Leaving the pictures aside, return all of the data below exactly.

= = = = = = =

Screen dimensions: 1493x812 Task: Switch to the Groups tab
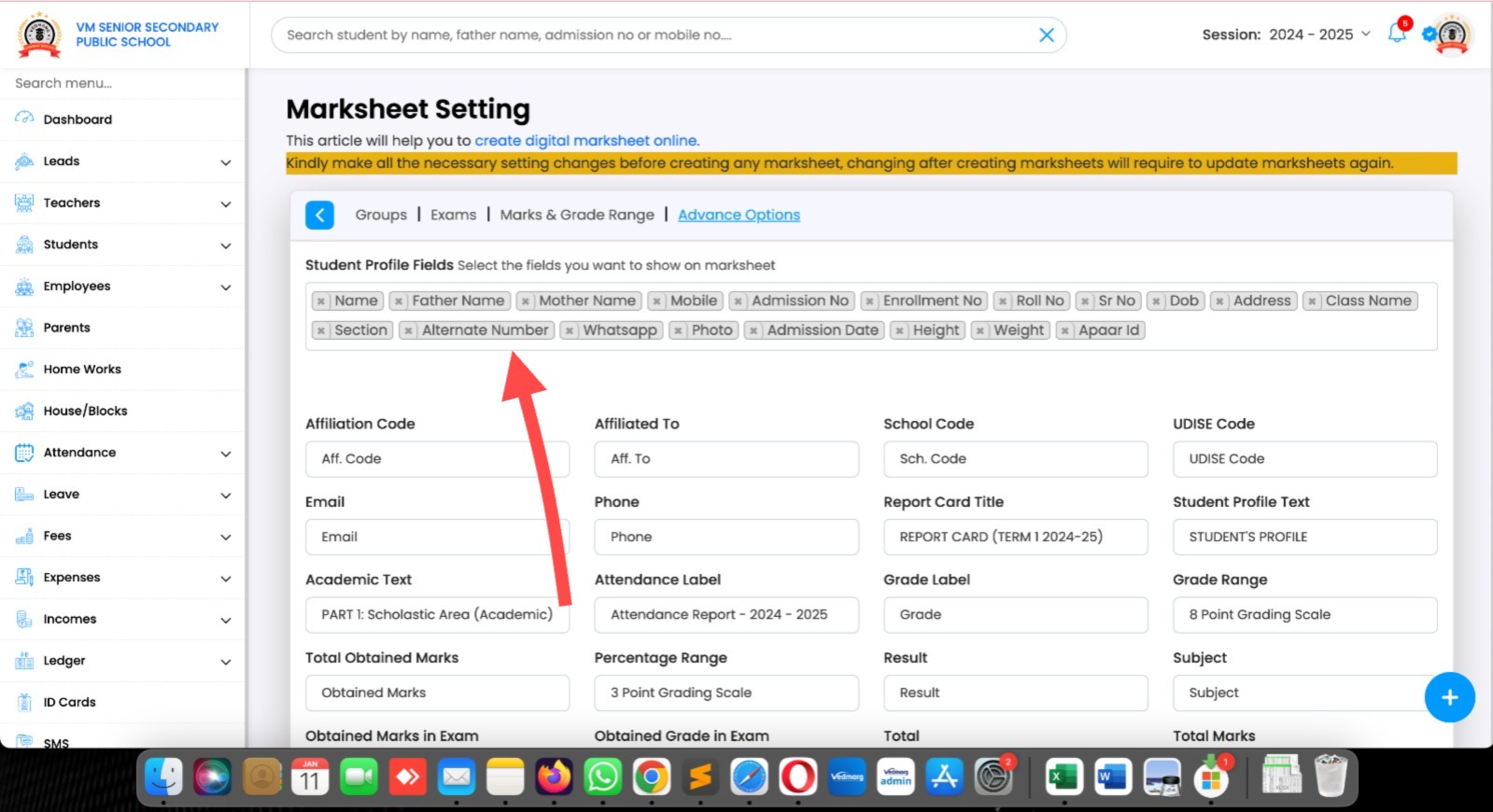tap(381, 215)
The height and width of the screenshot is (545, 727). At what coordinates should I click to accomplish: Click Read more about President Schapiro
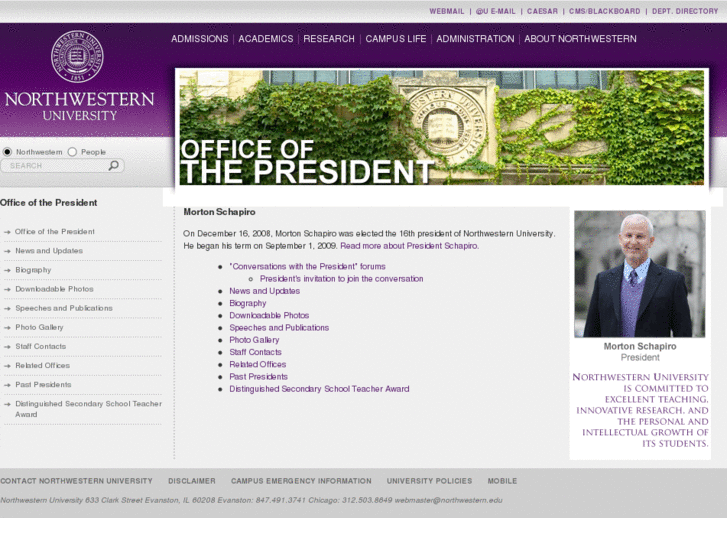[409, 246]
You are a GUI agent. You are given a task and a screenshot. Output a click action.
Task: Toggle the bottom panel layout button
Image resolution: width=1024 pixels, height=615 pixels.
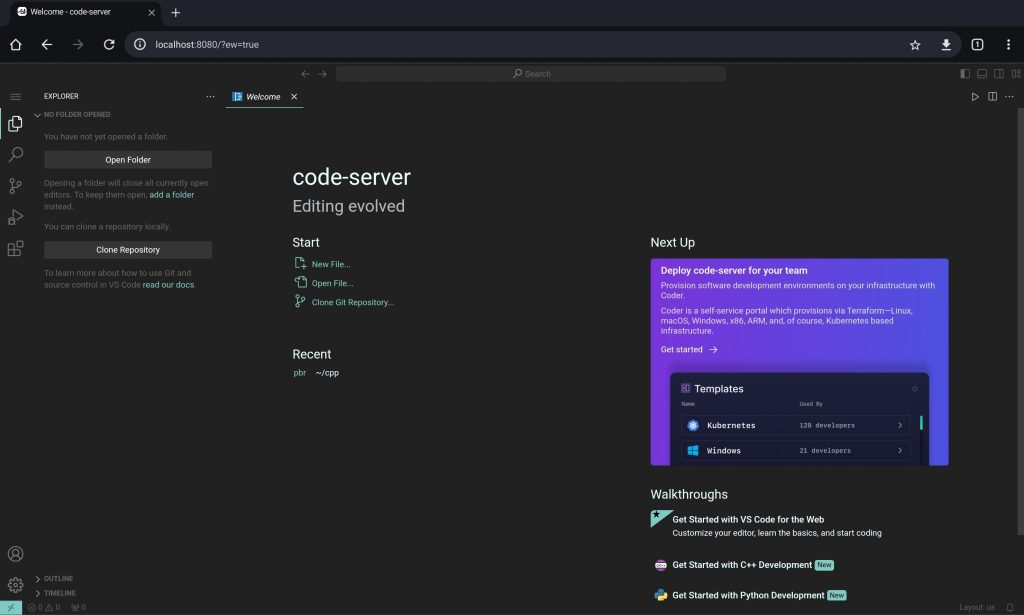982,74
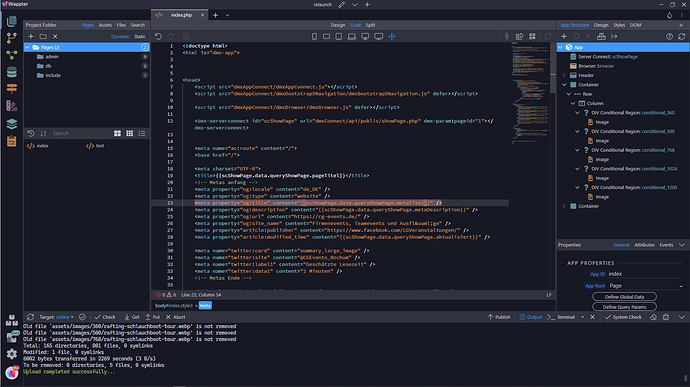Click the Define Global Data button
The height and width of the screenshot is (387, 690).
point(624,297)
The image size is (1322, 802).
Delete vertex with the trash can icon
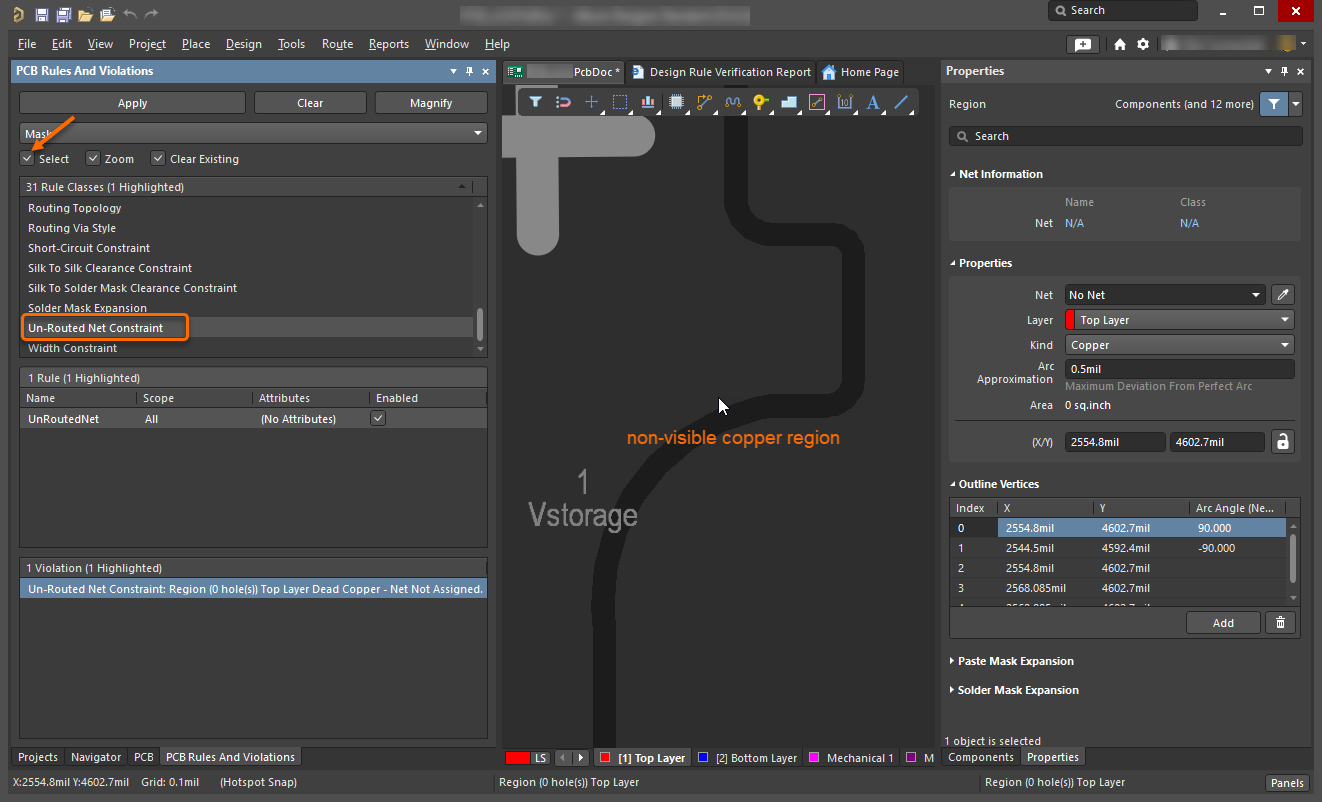pyautogui.click(x=1280, y=623)
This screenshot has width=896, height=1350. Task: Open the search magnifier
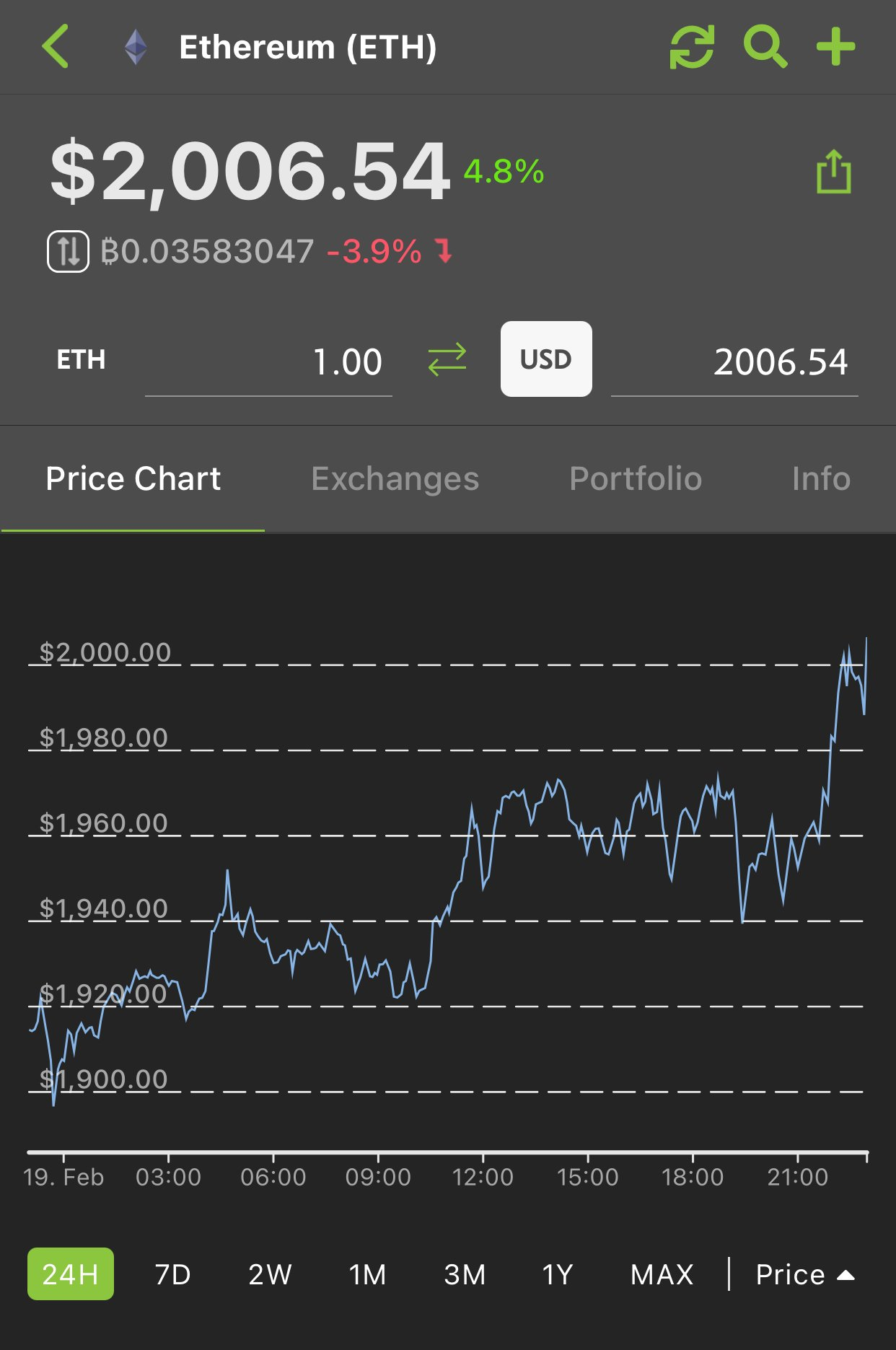click(x=765, y=48)
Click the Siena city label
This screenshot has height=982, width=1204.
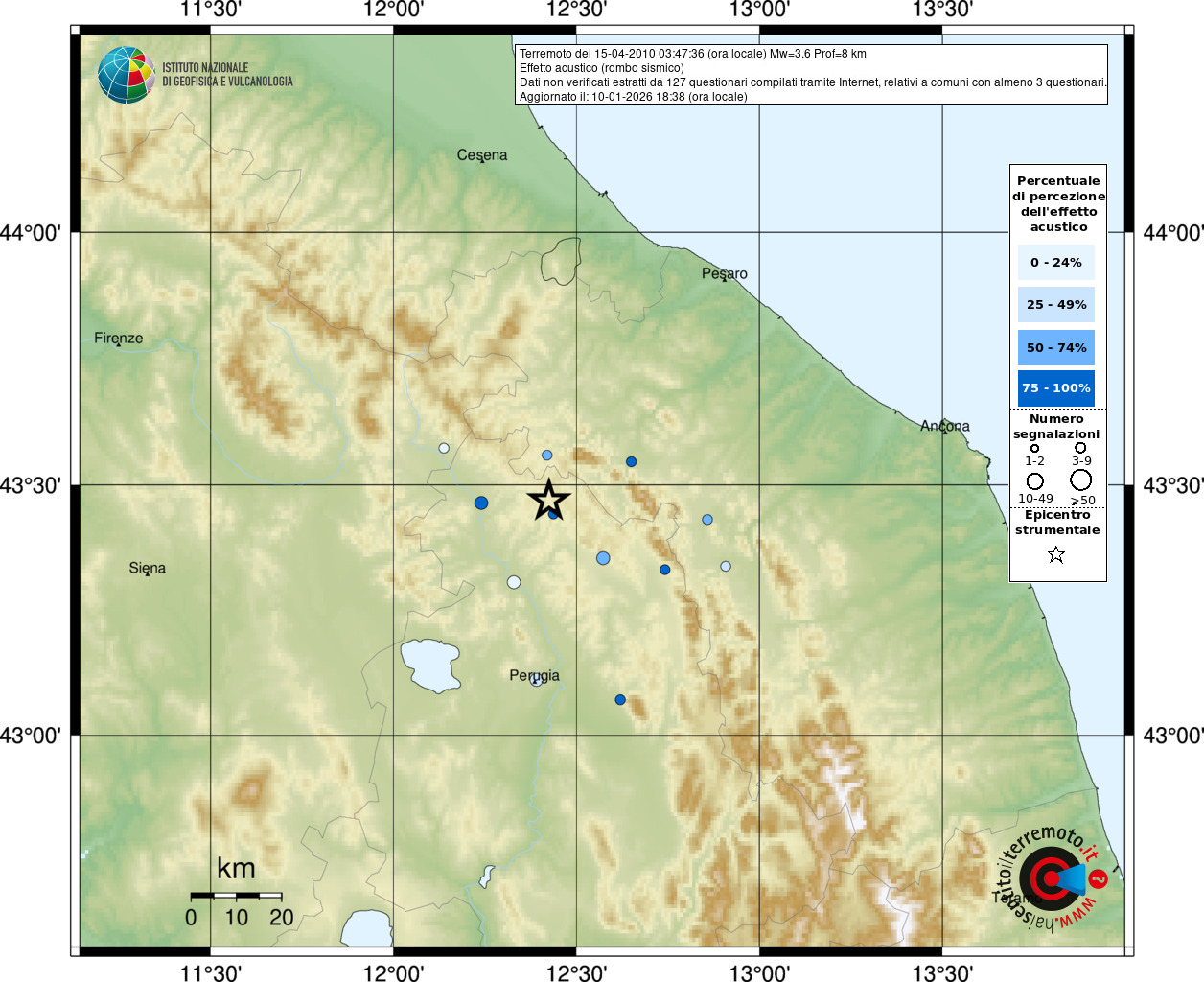pyautogui.click(x=148, y=569)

= = = = = = =

# Expected answer:
Screen dimensions: 1493x812 Task: Switch to the Groups tab
tap(381, 215)
The height and width of the screenshot is (545, 727). At what coordinates should I click to accomplish: Click Read more about President Schapiro
[409, 246]
You are a GUI agent. You are given a task and a screenshot. Output a click action.
Task: Toggle the bottom panel layout button
Image resolution: width=1024 pixels, height=615 pixels.
982,74
Click the Define Global Data button
The height and width of the screenshot is (387, 690).
point(624,297)
The image size is (1322, 802).
Delete vertex with the trash can icon
pyautogui.click(x=1280, y=623)
This screenshot has width=896, height=1350. Task: Open the search magnifier
click(x=765, y=48)
Click the Siena city label
This screenshot has height=982, width=1204.
pyautogui.click(x=148, y=569)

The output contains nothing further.